| examples | ||
| lib/rack | ||
| spec | ||
| .gitignore | ||
| .travis.yml | ||
| Gemfile | ||
| LICENSE | ||
| rack-attack.gemspec | ||
| Rakefile | ||
| README.md | ||
Rack::Attack
A DSL for blocking & thottling abusive clients
Rack::Attack is a rack middleware to protect your web app from bad clients. It allows whitelisting, blacklisting, and thottling based on arbitrary properties of the request.
Thottle state is stored in a configurable cache (e.g. Rails.cache), presumably backed by memcached.
Installation
Add rack-attack to your Gemfile or run
gem install rack-attack
Tell your app to use the Rack::Attack middleware.
For Rails 3 apps:
# In config/application.rb
config.middleware.use Rack::Attack
Or in your config.ru:
use Rack::Attack
Optionally configure the cache store for throttling:
Rack::Attack.cache.store = my_cache_store # defaults to Rails.cache
Note that Rack::Attack.cache is only used for throttling, not blacklisting & whitelisting.
How it works
The Rack::Attack middleware examines each request against whitelists, blacklists, and throttles that you define. By default, there are no whitelists, blacklists, or throttles.

Data section:
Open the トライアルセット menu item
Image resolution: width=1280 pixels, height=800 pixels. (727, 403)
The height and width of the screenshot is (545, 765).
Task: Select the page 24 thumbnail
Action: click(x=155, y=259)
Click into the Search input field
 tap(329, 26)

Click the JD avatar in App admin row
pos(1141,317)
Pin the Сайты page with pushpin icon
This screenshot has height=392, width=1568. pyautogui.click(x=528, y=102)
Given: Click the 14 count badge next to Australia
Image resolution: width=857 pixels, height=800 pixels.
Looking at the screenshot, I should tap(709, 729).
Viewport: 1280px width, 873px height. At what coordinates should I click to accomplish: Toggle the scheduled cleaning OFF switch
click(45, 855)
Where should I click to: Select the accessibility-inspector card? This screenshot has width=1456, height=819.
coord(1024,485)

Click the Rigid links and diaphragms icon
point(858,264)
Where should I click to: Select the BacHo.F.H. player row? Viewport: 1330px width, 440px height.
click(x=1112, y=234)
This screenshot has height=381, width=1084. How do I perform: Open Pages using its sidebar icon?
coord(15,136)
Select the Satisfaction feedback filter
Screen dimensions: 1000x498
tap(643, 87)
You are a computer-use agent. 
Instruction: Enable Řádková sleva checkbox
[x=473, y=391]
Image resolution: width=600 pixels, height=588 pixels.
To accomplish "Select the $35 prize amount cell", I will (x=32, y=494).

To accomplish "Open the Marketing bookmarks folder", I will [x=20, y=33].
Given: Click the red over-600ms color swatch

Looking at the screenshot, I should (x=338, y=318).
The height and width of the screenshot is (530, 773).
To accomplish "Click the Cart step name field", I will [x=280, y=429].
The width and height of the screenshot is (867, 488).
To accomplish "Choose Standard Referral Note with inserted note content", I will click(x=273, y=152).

The tasks:
• a. Show every row that contains the word "with", matching case exactly.
• b. Continue the Rack::Attack README from the point where it stops, beginning after its final sentence.

Outputs:
• a.
Pin the Сайты page with pushpin icon
To accomplish "Choose Standard Referral Note with inserted note content", I will click(x=273, y=152).

• b.
- If the request matches any whitelist, the request is allowed. Blacklists and throttles are not checked.
- If the request matches any blacklist, the request is blocked. Throttles are not checked.
- If the request matches any throttle, a counter is incremented in the Rack::Attack.cache. If the throttle limit is exceeded, the request is blocked and further throttles are not checked.
Usage
# Block requests from 1.2.3.4
Rack::Attack.blacklist('block 1.2.3.4') do |req|
# Request are blocked if the return value is truthy
'1.2.3.4' == req.ip
end
# Block logins from a bad user agent
Rack::Attack.blacklist('block bad UA logins') do |req|
req.post? && request.path == '/login' && req.user_agent == 'BadUA'
end
# Throttle requests to 5 requests per second per ip
Rack::Attack.throttle('req/ip', :limit => 5, :period => 1.second) do |req|
# If the return value is truthy, the cache key for "rack::attack:req/ip:#{req.ip}" is incremented and checked.
# If falsy, the cache key is neither incremented or checked.
req.ip
end
# Throttle login attempts for a given email parameter to 6 reqs/minute
Rack::Attack.throttle('logins/email', :limit => 6, :period => 60.seconds) do |req|
req.post? && request.path == '/login' && req.params['email']
end
# Always allow requests from localhost
# (blacklist & throttles are skipped)
Rack::Attack.whitelist('allow from localhost') do |req|
# Requests are allowed if the return value is truthy
'127.0.0.1' == req.ip
end
Note that req is a Rack::Request object.
Logging & Instrumentation
Motivation
Abusive clients range from malicious login crackers to naively-written scrapers. They hinder the security, performance, & availability of web applications.
It is impractical if not impossible to block abusive clients completely.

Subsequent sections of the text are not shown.